Saving to other formats

By default MiniAn stores all variables in the xarray-augmented zarr format for better support of parallel and out-of-core computation. Once you are done with the pipeline, however, you might want to convert the outputs to other formats for better compatability with down-stream analysis. At any point, you can do:

minian_ds = open_minian(dpath)

and the returned minian_ds would be a xarray.Dataset object. You would be able to save the whole dataset to any metadata-rich format using the xarray io api. For example, you can do the following to save the dataset into netCDF format (which, by the way, is supported by open_minian):

minian_ds.to_netcdf("minian_dataset.nc")

If, however, you are more comfortable working with tabular data formats, you can do something like the following to save any individual array to a pandas dataframe in the “long” data format:

minian_ds["C"].rename("C").to_series().reset_index()

where each coordinate in the array would become a individual column, and what you put in rename() would be the name of the column that contains the values of the array. Then, all the pandas io api would be available to you. For example, the following would save the C array to csv format:

minian_ds["C"].rename("C").to_series().reset_index().to_csv("C.csv")

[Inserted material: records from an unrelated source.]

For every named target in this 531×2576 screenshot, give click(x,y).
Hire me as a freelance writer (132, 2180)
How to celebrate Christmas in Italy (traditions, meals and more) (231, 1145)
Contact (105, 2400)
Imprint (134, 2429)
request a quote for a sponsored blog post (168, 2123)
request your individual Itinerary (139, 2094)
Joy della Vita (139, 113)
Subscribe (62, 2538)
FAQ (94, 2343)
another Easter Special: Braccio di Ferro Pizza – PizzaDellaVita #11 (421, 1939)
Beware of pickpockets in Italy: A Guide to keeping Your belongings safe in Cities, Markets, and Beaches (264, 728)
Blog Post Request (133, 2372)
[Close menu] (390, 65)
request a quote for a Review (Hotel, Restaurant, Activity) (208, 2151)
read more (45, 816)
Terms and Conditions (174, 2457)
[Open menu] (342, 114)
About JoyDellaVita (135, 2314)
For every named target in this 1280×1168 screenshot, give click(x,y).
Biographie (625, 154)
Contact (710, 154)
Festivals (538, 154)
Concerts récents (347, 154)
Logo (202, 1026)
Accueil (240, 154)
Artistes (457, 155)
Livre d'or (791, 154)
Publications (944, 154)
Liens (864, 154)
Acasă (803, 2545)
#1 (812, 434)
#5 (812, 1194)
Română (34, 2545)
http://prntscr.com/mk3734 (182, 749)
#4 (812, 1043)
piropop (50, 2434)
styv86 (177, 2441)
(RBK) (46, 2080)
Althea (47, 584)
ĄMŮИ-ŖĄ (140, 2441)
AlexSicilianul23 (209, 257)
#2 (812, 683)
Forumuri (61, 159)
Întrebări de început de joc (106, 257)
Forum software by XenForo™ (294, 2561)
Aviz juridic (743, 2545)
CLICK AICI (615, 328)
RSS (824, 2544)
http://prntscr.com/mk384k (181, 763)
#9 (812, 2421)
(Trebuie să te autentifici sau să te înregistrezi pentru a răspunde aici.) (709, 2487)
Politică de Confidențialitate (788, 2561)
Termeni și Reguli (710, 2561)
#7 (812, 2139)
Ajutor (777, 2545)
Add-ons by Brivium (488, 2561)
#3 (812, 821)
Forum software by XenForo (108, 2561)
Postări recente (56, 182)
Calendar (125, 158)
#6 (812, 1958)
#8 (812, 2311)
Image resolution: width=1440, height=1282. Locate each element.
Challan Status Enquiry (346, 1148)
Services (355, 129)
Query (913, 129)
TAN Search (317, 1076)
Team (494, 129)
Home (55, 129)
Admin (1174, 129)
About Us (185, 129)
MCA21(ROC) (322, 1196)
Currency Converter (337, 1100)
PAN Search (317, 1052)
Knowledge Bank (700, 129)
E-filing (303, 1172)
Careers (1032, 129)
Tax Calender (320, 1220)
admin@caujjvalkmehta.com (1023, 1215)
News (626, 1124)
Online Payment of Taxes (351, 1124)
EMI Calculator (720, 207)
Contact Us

Lastly, if you don’t care about metadata and would prefer to work with raw numbers, you can always call the .values attribute on any array to access the underlying numpy array. Then, all the numpy io api would be available to you. For example, the following would save the C array to npy format:

minian_ds["C"].values.save("C.npy")

Again, note that most likely all of these methods involve loading the data into RAM, so you should make sure you have enough free RAM.